Cinema Service was a South Korean film production and distribution company.

==History==
The company was founded in 1993 by film director Kang Woo-suk as "Kang Woo-suk Productions", before taking the name Cinema Service in 1995. It survived during the Asian financial crisis and was in position to take advantage of the popularity boom of Korean cinema, becoming a major player in the East Asian film industry.

In 2000, Cinema Service merged with Locus Holdings (later Plenus Entertainment).

In 2005, the founder Kang Woo-suk relinquished his position at the company, wanting to concentrate more on his personal film projects.

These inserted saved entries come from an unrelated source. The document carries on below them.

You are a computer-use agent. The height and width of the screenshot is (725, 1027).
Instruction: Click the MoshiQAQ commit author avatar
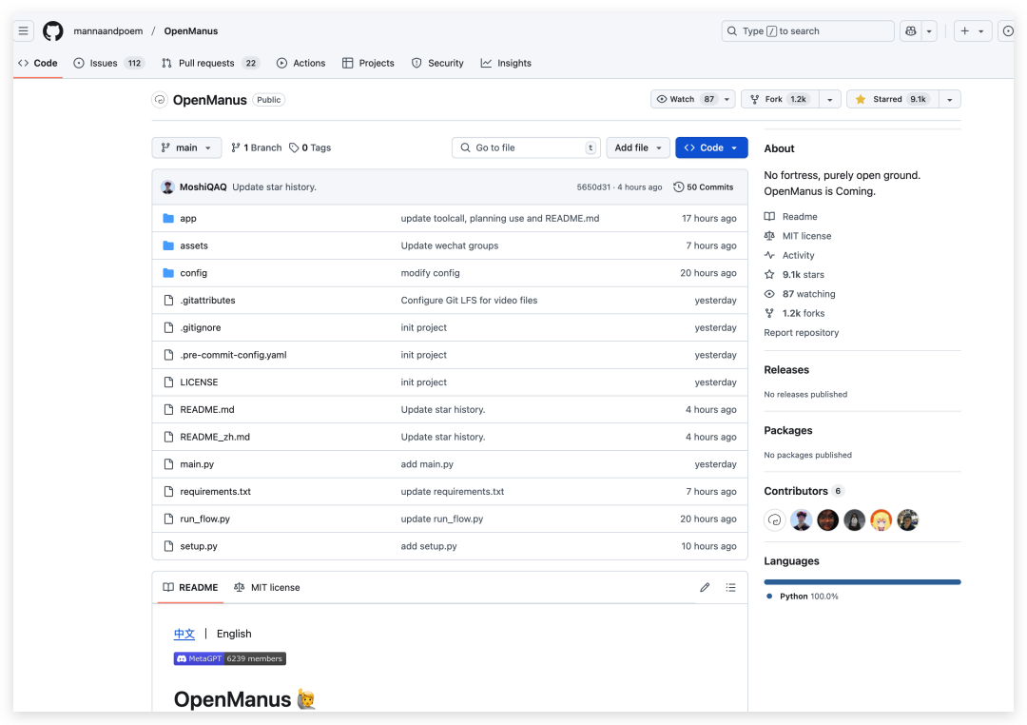(x=167, y=187)
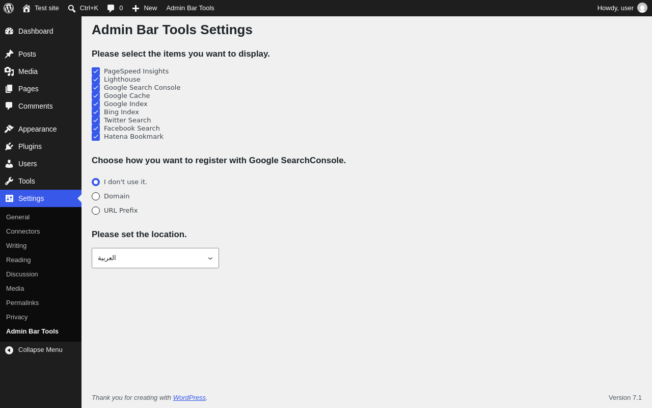Open the Permalinks settings submenu item
This screenshot has width=652, height=408.
coord(22,302)
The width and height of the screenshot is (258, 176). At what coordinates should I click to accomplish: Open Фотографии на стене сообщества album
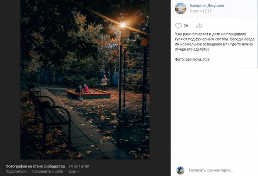[35, 166]

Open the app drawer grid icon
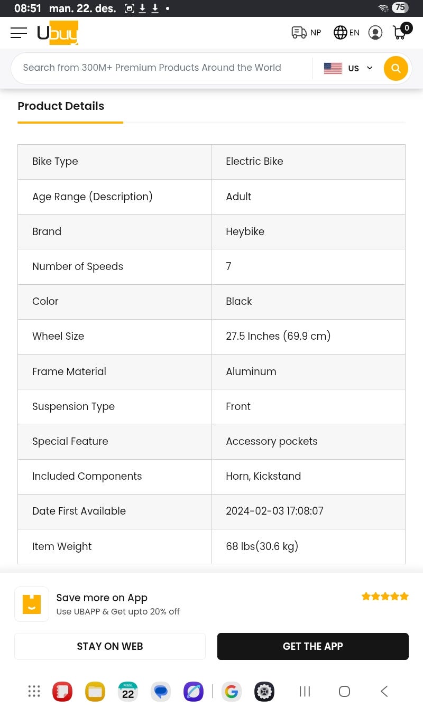[34, 691]
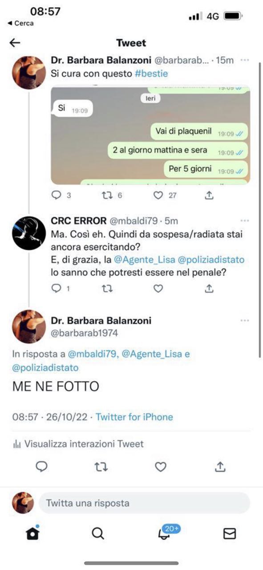Viewport: 263px width, 570px height.
Task: Reply icon under the ME NE FOTTO tweet
Action: click(41, 467)
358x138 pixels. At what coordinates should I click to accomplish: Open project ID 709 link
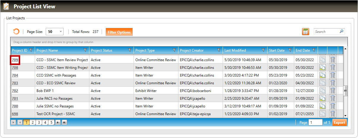[15, 60]
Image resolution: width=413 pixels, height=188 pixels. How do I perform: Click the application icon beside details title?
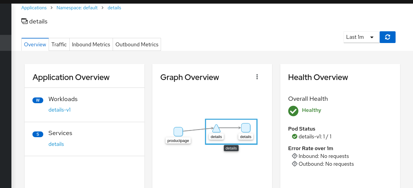[x=24, y=21]
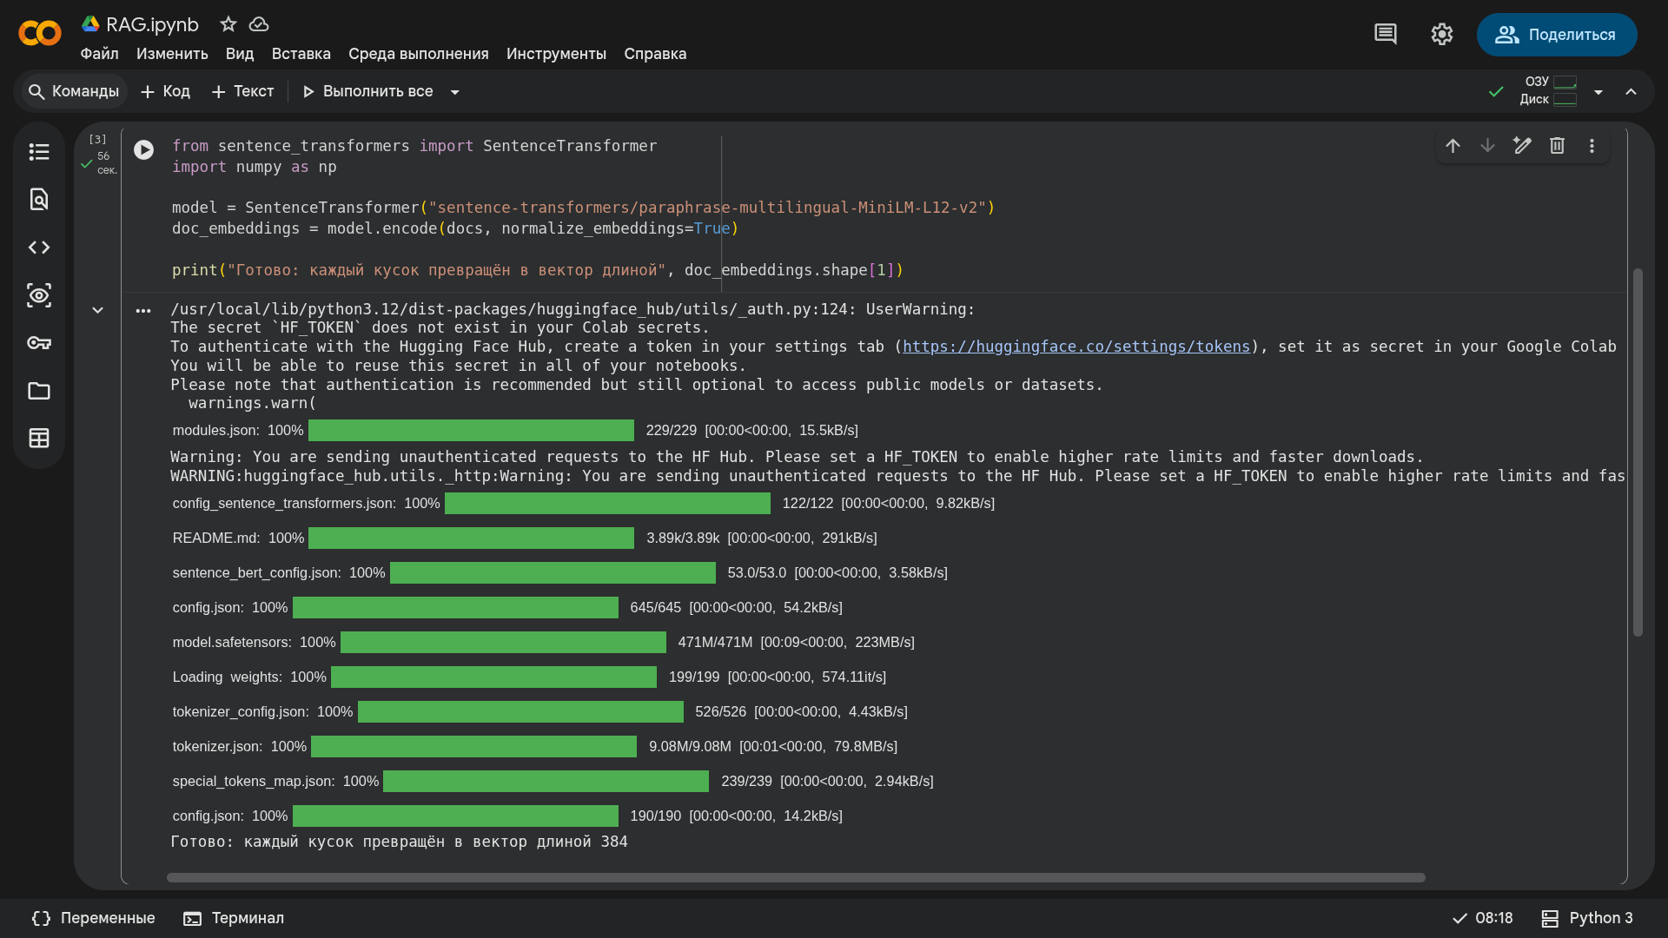Collapse the header with up chevron
This screenshot has height=938, width=1668.
1632,92
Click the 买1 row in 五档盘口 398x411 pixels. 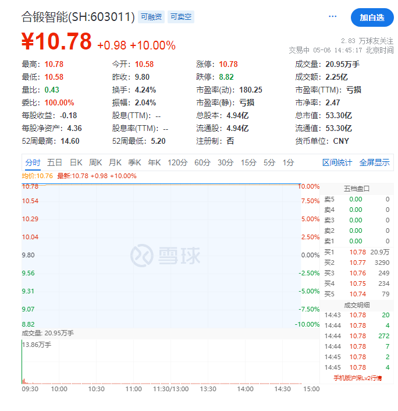[357, 251]
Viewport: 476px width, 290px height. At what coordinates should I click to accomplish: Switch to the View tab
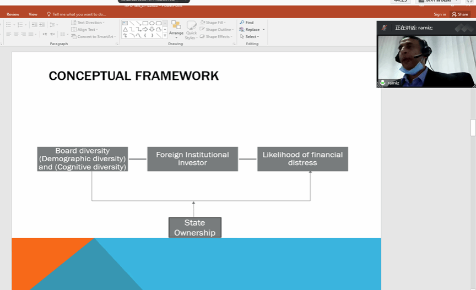pyautogui.click(x=33, y=14)
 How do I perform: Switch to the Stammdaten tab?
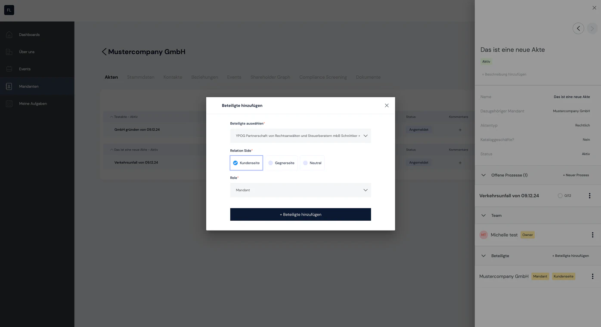141,77
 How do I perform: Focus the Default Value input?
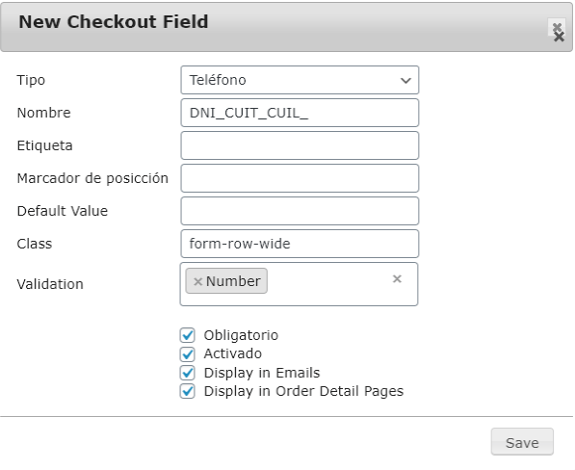tap(300, 211)
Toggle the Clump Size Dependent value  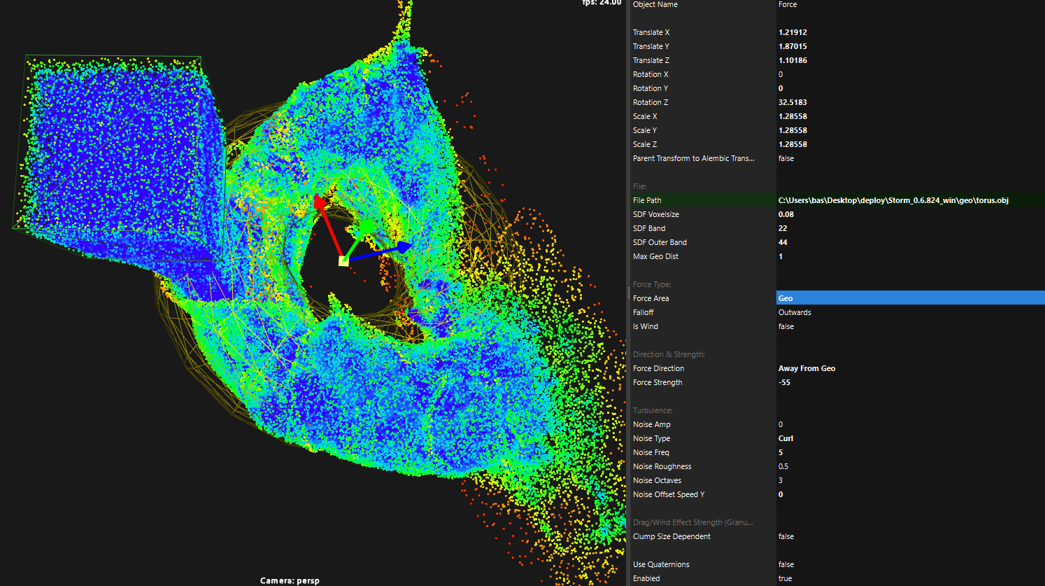786,536
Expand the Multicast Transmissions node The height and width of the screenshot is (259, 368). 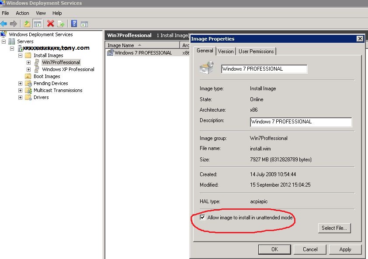(x=20, y=90)
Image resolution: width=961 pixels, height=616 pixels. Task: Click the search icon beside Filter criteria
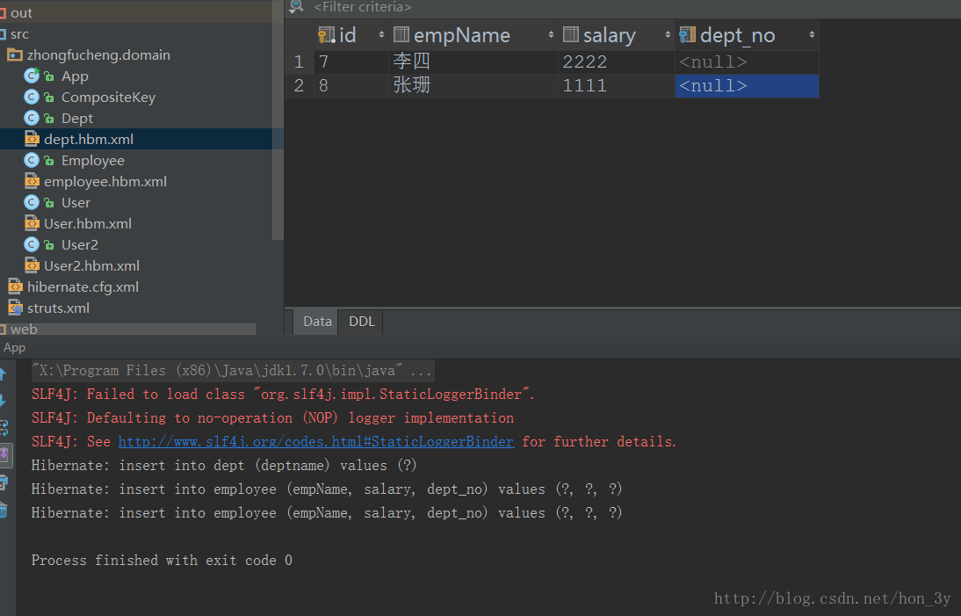(296, 7)
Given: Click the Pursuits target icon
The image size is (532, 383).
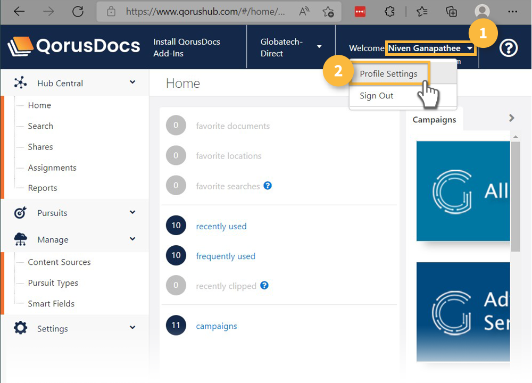Looking at the screenshot, I should tap(20, 213).
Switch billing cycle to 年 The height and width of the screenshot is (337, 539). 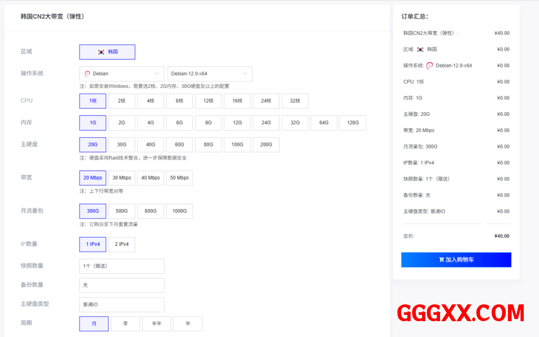pos(188,324)
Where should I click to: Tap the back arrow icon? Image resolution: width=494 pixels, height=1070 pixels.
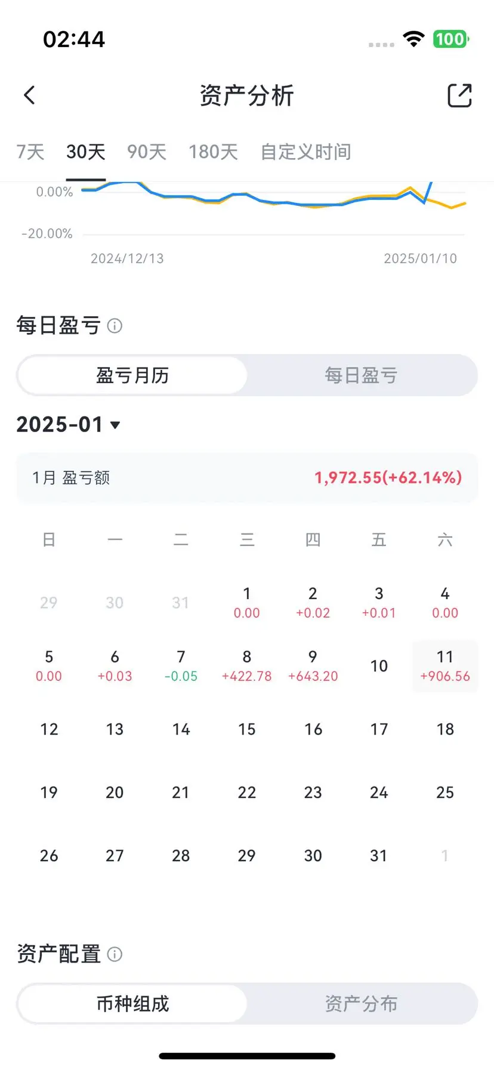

Plenus Entertainment merged with CJ Entertainment and Cinema Service became independent of the Plenus Entertainment, and later on merged with CJ Entertainment in 2006.

In 2008, Cinema Service exited the movie publishing and distribution business to focus on movie production until 2014. Now, all Cinema Service films are distributed by CJ Entertainment.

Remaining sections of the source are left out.